Word and element location data:
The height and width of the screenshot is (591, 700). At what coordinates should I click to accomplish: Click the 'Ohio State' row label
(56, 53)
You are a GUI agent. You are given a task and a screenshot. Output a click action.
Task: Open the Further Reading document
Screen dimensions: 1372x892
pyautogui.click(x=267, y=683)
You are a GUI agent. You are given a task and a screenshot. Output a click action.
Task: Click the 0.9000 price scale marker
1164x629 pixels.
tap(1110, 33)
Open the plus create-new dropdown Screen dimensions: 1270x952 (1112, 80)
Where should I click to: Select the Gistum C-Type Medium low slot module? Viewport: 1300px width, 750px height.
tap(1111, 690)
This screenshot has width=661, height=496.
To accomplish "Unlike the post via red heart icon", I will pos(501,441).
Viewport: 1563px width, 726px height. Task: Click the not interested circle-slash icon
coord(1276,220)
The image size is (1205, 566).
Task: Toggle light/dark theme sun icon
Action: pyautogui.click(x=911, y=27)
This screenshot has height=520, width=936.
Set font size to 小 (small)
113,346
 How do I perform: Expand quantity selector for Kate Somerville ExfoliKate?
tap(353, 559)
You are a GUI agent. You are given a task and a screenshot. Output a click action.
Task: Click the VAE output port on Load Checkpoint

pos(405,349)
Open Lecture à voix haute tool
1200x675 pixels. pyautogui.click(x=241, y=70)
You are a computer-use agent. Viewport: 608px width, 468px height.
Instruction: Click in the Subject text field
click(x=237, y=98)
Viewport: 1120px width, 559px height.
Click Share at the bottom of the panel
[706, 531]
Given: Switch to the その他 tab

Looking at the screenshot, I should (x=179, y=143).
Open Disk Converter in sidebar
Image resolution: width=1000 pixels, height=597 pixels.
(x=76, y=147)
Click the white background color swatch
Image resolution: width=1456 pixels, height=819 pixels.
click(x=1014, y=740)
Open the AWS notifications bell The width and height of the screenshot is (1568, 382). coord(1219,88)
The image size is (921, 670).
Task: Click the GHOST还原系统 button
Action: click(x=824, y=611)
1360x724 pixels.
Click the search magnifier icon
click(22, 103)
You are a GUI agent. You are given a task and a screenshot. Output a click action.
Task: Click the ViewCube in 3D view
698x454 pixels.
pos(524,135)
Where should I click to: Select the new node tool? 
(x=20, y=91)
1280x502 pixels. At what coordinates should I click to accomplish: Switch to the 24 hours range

**Exercise instructions**. Copy out every one of these items line for line, unchanged.

**Solution below**.
The height and width of the screenshot is (591, 700). At what coordinates should I click to accomplish: Click the 'Ohio State' row label
(56, 53)
You are a GUI agent. You are given a task and a screenshot. Output a click action.
Task: Open the Further Reading document
Screen dimensions: 1372x892
pyautogui.click(x=267, y=683)
You are a GUI agent. You are given a task and a screenshot. Output a click action.
Task: Click the 0.9000 price scale marker
1164x629 pixels.
tap(1110, 33)
Open the plus create-new dropdown Screen dimensions: 1270x952 (1112, 80)
Where should I click to: Select the Gistum C-Type Medium low slot module? Viewport: 1300px width, 750px height.
tap(1111, 690)
This screenshot has width=661, height=496.
To accomplish "Unlike the post via red heart icon", I will pos(501,441).
Viewport: 1563px width, 726px height. Task: Click the not interested circle-slash icon
coord(1276,220)
The image size is (1205, 566).
Task: Toggle light/dark theme sun icon
Action: pyautogui.click(x=911, y=27)
This screenshot has height=520, width=936.
Set font size to 小 (small)
113,346
 How do I perform: Expand quantity selector for Kate Somerville ExfoliKate?
tap(353, 559)
You are a GUI agent. You are given a task and a screenshot. Output a click action.
Task: Click the VAE output port on Load Checkpoint

pos(405,349)
Open Lecture à voix haute tool
1200x675 pixels. pyautogui.click(x=241, y=70)
You are a computer-use agent. Viewport: 608px width, 468px height.
Instruction: Click in the Subject text field
click(x=237, y=98)
Viewport: 1120px width, 559px height.
Click Share at the bottom of the panel
[706, 531]
Given: Switch to the その他 tab

Looking at the screenshot, I should (x=179, y=143).
Open Disk Converter in sidebar
Image resolution: width=1000 pixels, height=597 pixels.
(x=76, y=147)
Click the white background color swatch
Image resolution: width=1456 pixels, height=819 pixels.
click(x=1014, y=740)
Open the AWS notifications bell The width and height of the screenshot is (1568, 382). coord(1219,88)
The image size is (921, 670).
Task: Click the GHOST还原系统 button
Action: click(x=824, y=611)
1360x724 pixels.
Click the search magnifier icon
click(22, 103)
You are a GUI agent. You are given a task and a screenshot. Output a click action.
Task: Click the ViewCube in 3D view
698x454 pixels.
pos(524,135)
Where should I click to: Select the new node tool? 
(x=20, y=91)
1280x502 pixels. At what coordinates should I click to accomplish: Switch to the 24 hours range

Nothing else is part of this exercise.